The relationship between digital DJs and iTunes has been a little strained at times, as Apple has periodically tinkered with its music library app in ways that could cause issues for performers. Probably the biggest challenge in recent years was with the introduction of iTunes Match and Apple’s iCloud music library, where DJs had to contend with parts of their music library no longer being stored locally. In time however, solutions and workarounds were found.
Now though, an even bigger change. With the introduction of MacOS X Catalina, iTunes is dead! That’s right - iTunes is no more. Its functions have been split off into different apps, just like on iOS. And while the new Music app might look relatively familiar, under the hood it has changed. Apple has warned digital DJs who rely on XML files for searching and syncing their iTunes library with other DJ apps to hold off updating from Mojave until the developer of their DJ app of choice says that Catalina is officially supported and there is a replacement for the now-defunct XML workflow. But why?

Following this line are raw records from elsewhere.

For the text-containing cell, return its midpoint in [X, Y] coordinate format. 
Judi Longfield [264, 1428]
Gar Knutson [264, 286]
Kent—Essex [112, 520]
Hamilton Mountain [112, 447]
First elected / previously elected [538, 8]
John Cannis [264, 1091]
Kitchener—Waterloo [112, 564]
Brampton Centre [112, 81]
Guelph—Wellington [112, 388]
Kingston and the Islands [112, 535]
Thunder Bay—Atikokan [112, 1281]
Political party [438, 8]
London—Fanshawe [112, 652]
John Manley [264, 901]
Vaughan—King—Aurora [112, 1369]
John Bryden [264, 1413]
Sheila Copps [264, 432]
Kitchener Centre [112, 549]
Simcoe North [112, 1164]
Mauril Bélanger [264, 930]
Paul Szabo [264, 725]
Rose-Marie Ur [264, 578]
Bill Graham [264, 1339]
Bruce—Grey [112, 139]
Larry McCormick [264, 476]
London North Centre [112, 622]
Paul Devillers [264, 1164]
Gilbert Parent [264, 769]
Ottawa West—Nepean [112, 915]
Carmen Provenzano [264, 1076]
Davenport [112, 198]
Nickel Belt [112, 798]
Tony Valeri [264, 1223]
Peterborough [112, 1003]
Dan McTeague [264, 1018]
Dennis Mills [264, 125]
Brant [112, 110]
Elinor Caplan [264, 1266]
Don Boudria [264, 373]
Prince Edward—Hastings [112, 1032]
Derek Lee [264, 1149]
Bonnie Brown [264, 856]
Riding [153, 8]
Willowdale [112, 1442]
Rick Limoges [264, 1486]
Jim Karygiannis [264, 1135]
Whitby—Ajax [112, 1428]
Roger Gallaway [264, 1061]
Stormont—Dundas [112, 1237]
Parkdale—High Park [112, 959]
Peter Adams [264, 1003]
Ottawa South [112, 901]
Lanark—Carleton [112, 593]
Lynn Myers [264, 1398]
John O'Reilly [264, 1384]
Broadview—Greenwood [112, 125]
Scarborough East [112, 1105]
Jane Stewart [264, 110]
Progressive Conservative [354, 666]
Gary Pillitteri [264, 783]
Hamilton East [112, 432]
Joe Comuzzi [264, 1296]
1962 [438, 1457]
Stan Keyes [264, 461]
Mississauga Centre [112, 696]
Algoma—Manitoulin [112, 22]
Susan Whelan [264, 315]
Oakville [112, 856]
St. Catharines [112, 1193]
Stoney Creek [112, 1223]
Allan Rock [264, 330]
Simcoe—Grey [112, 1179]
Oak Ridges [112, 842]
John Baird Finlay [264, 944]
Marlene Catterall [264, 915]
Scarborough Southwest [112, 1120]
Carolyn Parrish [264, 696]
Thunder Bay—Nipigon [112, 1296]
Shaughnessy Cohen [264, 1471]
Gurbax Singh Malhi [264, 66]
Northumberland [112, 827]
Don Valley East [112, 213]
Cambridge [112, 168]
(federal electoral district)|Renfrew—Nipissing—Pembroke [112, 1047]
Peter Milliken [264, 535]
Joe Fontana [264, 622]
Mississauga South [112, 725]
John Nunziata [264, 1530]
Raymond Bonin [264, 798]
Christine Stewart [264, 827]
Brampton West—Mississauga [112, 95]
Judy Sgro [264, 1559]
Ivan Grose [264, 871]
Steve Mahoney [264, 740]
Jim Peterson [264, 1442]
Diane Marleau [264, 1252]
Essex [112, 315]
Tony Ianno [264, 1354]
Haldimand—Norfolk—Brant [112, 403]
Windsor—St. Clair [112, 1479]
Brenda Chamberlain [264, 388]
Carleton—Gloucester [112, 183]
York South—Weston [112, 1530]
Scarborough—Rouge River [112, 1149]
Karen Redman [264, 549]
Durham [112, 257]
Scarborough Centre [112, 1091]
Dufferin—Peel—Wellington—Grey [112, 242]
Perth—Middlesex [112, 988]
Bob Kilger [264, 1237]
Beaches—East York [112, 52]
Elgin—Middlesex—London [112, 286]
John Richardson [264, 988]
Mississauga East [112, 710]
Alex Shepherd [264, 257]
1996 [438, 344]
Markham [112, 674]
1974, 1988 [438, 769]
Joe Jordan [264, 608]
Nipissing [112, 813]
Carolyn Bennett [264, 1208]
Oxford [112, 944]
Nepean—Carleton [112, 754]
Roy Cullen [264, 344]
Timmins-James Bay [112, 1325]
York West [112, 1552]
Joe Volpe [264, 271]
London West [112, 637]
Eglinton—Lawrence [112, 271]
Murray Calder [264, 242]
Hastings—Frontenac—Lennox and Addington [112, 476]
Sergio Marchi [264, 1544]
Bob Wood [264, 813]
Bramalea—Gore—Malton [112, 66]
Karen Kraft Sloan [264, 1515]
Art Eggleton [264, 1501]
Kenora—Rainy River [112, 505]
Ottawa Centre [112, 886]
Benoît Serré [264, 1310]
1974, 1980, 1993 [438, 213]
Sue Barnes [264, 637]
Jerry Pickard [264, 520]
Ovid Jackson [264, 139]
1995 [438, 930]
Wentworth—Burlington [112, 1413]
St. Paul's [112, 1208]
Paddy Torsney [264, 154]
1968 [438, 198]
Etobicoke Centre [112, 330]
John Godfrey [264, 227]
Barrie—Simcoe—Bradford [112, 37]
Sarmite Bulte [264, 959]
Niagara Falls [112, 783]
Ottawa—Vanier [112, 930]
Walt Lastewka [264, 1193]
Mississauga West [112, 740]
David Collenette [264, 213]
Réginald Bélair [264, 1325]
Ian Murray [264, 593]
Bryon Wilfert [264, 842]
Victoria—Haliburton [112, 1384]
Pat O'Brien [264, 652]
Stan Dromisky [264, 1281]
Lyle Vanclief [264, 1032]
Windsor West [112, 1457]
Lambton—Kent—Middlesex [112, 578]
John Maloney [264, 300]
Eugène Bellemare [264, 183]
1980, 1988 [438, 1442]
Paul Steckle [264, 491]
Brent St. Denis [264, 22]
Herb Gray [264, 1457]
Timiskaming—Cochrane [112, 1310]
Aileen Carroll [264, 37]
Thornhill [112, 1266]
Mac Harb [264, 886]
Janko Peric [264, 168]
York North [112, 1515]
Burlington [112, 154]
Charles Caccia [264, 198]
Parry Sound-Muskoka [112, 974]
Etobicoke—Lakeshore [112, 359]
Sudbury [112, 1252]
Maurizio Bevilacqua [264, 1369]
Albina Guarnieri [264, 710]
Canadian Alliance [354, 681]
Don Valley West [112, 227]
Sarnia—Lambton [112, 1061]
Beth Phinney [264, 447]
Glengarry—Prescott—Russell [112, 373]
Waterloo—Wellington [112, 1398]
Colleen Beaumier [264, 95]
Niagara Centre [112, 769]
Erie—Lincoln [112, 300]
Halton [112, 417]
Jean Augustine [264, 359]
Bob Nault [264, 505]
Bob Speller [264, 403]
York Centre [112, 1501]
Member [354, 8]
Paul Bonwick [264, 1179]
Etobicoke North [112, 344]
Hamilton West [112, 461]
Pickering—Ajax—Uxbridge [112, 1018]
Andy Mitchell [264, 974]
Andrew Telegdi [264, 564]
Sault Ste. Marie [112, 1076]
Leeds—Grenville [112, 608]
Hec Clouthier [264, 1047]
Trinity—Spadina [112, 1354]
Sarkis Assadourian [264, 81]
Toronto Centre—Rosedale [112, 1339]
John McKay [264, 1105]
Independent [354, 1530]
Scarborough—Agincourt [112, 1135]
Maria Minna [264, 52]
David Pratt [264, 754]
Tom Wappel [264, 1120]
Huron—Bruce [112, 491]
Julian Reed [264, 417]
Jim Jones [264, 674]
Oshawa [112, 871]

XML files are essentially simple text files, but formatted in a way that enables the exchange of data between apps. In the case of DJs and iTunes, this meant playlists, ratings and other information could be shared fairly easily between iTunes and apps like Traktor, Serato and Rekordbox. Many DJs will have spent a great deal of time creating custom playlists and tags in iTunes for export to a DJ app. But in the Music app on Catalina, the XML option has gone. This is likely a change based on the back end of Apple’s systems and how they deal with data so don’t hold your breath for them bringing XML support back - they will almost certainly leave it to third party developers to find a way to replace this functionality.
So the message is loud and clear - if you have spent time setting up or otherwise rely on XML playlist sharing from iTunes, don’t upgrade to Catalina yet. Contact the developer of your DJ app to see what the state of play is and when a fix is likely to appear. This is also a good general rule when you run mission-critical software. Never update until you are sure your setup isn’t going to break.